The order of operations is very important.
Before doing the realloc;strncat loop, set the 0th element of the target string to '\0' so that strncat won't cause undefined behavior.
For starters, don't use sizeof to get the length of a string. strlen is the function to use. In this case strdup is better.
And you don't actually copy the string returned by strtok, you copy the pointer. Change you loop to this:
while (token != NULL) { // While valid tokens are returned
tokenArray[count] = strdup(token);
printf ("%s", tokenArray[count]);
count++;
tokenArray = (char **)realloc(tokenArray, sizeof(char *) * count);
token = (char *)strtok(NULL, delimiters); // Get the next token
}
tokenArray[count] = NULL; /* Terminate the array */
Also, don't forget to free the entries in the array, and the array itself when you're done with it.
Edit At the beginning of fSplitStr, wait with allocating the tokenArray until after you check that token is not NULL, and if token is NULL why not return NULL?
I'm not sure the best solution for you, but I do have a few notes:
token = (char *)strtok(str, delimiters); // Get the first token
tokenArray = (char**)malloc(1 * sizeof(char*));
if (!token) {
return tokenArray;
}
At this point, if you weren't able to find any tokens in the string, you return a pointer to an "array" that is large enough to hold a single character pointer. It is un-initialized, so it would not be a good idea to use the contents of this array in any way. C almost never initializes memory to 0x00 for you. (calloc(3) would do that for you, but since you need to overwrite every element anyway, it doesn't seem worth switching to calloc(3).)
Also, the (char **) case before the malloc(3) call indicates to me that you've probably forgotten the #include <stdlib.h> that would properly prototype malloc(3). (The cast was necessary before about 1989.)

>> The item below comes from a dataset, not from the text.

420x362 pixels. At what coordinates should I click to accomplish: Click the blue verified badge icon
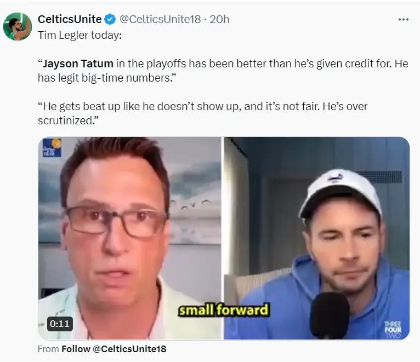[110, 19]
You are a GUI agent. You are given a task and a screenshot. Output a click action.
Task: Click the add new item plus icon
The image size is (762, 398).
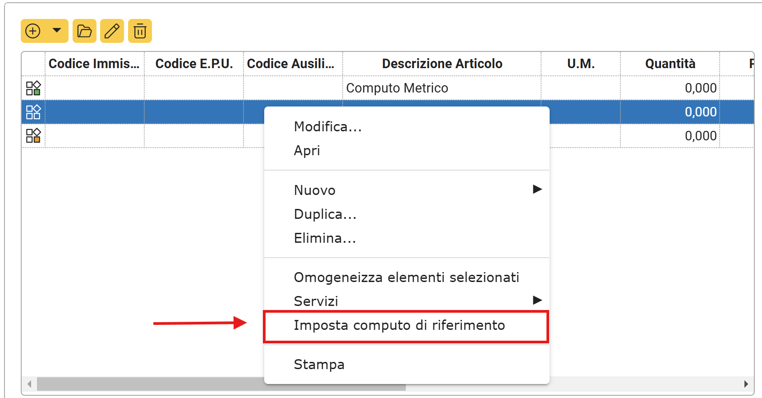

Do note that your while() { } loop is setting pointers to the parts of the original input string to your tokenArray elements. (This is one of the cons that moshbear mentioned in his answer -- though it isn't always a weakness.) If you change tokenArray[1][1]='H', then your original input string also changes. (In addition to having each of the delimiter characters replaced with an ASCII NUL character.)